• REQUIRED ACTION:
How many of the lines below have the word "dropdown" in them? The answer is that number and nothing more.

----

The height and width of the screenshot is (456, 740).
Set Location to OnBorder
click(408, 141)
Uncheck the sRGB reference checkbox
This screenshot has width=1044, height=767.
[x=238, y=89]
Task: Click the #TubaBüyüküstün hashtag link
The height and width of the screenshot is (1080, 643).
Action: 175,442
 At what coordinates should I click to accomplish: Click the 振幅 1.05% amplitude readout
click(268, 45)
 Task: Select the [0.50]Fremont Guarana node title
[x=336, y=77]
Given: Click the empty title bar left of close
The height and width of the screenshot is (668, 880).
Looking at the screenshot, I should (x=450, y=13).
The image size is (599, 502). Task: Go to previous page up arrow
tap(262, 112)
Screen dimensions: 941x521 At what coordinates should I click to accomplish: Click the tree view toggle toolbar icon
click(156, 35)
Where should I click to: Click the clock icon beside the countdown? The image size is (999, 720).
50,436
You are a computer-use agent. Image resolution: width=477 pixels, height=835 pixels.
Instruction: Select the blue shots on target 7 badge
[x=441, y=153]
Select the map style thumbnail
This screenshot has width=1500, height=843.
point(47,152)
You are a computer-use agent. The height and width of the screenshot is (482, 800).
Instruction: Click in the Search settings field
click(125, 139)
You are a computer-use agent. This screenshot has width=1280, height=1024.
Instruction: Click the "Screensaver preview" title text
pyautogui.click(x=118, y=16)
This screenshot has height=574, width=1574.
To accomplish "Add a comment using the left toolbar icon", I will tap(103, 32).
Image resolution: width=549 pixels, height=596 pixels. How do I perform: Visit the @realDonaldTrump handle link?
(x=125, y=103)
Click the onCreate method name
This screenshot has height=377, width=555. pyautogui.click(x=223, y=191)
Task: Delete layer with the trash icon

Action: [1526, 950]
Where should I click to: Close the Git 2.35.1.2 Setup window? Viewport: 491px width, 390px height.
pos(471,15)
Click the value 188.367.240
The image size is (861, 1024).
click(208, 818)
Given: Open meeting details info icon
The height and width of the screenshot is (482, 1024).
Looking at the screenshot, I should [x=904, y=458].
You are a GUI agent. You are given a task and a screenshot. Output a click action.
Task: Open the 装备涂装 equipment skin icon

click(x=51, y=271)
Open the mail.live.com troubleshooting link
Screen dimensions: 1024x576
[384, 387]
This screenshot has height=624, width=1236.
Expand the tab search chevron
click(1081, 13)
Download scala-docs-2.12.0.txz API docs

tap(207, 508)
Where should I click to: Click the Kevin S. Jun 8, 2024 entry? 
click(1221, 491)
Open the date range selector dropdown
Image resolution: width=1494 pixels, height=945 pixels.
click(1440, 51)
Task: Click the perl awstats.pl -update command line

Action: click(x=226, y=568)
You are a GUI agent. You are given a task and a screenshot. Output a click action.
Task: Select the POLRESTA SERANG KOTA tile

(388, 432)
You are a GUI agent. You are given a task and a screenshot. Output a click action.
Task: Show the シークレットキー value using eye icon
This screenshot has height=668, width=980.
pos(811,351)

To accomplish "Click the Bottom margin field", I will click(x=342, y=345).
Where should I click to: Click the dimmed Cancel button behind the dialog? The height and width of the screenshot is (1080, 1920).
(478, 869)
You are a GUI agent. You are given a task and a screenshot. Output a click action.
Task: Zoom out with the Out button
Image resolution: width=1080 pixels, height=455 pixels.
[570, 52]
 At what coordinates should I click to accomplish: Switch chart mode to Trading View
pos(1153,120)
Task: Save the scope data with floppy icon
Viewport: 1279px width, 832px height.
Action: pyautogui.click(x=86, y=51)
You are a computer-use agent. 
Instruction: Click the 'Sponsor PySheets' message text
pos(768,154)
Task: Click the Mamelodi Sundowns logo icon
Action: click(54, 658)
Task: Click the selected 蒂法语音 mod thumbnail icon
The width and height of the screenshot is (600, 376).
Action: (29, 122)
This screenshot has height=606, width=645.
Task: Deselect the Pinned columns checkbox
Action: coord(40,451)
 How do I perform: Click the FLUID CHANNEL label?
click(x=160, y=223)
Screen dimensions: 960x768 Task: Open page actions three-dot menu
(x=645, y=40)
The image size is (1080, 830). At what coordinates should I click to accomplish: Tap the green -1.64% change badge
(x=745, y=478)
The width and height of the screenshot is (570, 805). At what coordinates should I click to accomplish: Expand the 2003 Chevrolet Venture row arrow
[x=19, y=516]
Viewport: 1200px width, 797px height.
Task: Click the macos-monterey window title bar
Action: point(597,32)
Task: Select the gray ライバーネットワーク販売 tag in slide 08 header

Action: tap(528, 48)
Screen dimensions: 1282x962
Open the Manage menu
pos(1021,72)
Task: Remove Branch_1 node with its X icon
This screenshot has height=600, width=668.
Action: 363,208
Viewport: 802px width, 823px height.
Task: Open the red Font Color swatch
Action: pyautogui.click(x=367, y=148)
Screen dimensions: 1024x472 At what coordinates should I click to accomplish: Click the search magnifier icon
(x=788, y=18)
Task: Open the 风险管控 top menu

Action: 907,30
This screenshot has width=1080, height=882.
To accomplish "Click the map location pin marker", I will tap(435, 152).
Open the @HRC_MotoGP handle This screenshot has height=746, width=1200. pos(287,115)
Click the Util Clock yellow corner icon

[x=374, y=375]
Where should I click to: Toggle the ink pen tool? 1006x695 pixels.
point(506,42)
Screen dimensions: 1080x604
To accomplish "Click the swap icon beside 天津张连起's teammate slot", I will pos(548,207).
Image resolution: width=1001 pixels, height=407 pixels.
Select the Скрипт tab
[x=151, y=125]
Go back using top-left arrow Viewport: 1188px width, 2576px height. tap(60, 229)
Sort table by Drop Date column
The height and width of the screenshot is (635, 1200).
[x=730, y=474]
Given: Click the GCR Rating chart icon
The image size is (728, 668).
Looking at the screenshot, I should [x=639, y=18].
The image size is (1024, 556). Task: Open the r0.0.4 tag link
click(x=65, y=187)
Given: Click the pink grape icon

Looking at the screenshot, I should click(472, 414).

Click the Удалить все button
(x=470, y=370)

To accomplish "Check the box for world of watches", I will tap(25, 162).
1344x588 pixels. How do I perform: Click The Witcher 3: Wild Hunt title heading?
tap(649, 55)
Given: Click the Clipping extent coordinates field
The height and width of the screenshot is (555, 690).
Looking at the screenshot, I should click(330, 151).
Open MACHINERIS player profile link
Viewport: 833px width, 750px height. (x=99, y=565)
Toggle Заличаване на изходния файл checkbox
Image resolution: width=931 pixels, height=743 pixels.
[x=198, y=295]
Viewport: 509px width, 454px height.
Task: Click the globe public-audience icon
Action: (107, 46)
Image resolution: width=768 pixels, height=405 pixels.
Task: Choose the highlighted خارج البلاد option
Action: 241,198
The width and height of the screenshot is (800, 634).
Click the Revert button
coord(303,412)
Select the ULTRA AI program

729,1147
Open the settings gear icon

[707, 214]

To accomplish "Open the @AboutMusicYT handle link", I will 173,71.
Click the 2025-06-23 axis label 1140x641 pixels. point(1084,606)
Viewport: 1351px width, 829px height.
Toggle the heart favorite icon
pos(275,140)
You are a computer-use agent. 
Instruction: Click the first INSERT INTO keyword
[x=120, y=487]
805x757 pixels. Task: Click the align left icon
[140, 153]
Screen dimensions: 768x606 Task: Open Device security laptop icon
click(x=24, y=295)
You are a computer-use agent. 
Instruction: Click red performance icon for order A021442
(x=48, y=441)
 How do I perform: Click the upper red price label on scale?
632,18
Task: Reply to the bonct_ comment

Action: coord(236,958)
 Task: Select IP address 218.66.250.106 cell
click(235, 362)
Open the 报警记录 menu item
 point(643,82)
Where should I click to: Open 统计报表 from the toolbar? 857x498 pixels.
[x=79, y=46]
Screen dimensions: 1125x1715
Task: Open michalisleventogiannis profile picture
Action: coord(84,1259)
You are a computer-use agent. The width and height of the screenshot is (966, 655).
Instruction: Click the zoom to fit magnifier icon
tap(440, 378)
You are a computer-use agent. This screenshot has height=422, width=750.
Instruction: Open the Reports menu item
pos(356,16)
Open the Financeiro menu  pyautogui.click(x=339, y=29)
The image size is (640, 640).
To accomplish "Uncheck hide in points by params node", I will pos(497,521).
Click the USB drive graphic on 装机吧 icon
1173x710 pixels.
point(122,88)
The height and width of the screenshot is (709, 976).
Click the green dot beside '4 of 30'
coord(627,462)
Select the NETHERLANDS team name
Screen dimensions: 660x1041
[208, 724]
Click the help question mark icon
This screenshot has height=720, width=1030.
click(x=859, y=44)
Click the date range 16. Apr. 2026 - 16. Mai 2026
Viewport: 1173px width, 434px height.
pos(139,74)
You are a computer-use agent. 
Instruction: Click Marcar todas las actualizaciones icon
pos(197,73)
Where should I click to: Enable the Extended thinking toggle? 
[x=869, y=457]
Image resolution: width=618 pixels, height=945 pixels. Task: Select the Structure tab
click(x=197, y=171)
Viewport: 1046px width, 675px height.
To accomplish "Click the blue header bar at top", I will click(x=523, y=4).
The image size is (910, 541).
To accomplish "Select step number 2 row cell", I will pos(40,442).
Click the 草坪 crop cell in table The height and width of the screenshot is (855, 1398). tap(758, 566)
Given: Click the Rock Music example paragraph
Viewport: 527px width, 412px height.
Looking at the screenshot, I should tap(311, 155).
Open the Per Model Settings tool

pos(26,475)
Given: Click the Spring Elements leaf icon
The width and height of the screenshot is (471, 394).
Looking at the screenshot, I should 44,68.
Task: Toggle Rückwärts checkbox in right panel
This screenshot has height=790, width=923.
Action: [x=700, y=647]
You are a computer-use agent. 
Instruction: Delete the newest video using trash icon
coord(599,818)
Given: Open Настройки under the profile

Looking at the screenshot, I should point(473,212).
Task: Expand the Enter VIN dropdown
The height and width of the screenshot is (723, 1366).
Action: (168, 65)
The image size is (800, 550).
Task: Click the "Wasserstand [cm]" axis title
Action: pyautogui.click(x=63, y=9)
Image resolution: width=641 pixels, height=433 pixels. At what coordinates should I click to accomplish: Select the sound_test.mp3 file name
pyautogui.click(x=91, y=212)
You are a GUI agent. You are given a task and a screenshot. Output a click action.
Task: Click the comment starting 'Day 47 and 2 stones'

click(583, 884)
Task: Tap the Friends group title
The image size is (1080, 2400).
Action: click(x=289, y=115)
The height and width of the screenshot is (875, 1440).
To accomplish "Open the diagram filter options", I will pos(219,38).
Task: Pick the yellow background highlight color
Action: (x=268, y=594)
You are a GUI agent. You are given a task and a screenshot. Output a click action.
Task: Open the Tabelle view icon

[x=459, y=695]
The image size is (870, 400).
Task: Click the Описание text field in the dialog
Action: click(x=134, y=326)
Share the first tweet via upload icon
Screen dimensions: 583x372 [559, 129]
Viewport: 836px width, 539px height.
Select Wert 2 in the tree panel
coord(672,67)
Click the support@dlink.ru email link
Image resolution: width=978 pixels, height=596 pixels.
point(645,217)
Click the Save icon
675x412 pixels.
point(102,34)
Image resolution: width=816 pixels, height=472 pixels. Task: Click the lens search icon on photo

----

• WRITTEN SOLUTION:
2